DIRECTIONS:
Track down each line below containing the string "computer" and copy it.

Excerpts from a dataset:
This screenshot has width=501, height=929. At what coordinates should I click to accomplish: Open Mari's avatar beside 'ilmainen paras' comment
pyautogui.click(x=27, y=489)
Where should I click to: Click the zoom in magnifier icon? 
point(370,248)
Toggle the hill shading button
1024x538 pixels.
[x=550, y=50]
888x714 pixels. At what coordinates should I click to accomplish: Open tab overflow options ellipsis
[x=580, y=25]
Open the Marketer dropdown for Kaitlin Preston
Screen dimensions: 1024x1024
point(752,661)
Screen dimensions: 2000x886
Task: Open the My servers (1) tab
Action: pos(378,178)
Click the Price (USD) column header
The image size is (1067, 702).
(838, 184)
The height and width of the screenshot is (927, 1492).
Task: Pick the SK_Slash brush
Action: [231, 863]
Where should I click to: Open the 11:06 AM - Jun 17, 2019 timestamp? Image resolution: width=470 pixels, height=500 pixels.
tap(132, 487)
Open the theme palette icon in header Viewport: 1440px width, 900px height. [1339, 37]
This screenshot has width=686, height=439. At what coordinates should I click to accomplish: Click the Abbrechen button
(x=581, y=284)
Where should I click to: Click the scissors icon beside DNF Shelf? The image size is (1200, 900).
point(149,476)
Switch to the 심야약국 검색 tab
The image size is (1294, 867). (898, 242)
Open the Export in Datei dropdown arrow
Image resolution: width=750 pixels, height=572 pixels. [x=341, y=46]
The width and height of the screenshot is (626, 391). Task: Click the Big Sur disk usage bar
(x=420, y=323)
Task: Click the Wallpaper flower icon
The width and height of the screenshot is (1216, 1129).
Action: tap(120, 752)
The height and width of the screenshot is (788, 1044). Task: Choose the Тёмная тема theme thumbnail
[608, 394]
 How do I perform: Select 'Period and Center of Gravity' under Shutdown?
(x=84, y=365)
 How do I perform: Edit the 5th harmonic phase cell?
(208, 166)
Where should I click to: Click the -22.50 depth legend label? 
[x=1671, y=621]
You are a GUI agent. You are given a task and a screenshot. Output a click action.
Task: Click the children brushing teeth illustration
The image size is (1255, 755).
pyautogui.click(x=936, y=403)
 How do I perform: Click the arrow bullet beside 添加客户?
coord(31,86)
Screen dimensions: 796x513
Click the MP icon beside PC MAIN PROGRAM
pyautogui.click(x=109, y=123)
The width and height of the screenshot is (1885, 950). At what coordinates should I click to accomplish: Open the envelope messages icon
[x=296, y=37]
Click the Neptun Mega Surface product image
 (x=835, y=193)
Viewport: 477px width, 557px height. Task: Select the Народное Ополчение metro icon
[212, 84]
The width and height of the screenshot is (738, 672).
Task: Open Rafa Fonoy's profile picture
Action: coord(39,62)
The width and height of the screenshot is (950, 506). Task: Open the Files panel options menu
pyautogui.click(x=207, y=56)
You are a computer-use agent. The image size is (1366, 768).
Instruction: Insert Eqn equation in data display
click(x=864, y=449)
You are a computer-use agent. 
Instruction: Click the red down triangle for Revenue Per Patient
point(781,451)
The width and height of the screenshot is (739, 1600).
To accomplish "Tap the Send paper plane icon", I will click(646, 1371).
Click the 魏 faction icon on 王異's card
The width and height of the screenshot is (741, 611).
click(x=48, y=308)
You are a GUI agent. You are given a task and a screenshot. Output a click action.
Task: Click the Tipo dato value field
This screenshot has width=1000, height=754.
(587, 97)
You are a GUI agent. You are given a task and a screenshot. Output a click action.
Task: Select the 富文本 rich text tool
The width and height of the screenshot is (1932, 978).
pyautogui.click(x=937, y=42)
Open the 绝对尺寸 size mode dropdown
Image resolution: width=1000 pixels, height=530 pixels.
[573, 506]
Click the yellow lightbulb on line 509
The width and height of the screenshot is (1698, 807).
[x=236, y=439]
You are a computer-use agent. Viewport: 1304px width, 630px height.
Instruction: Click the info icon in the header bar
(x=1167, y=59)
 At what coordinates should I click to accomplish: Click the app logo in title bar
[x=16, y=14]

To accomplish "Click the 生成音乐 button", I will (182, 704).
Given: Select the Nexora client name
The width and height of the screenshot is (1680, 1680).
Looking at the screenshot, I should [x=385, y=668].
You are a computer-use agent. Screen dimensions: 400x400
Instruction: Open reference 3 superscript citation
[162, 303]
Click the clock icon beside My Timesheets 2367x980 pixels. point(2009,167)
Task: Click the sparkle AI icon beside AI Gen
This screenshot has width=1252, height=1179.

EXERCISE ANSWER:
You are a computer-use agent. The image size is (1366, 768).
You are a computer-use agent. 
You are a computer-use agent. Viewport: 1304px width, 630px height.
You are a computer-use agent. Screen dimensions: 400x400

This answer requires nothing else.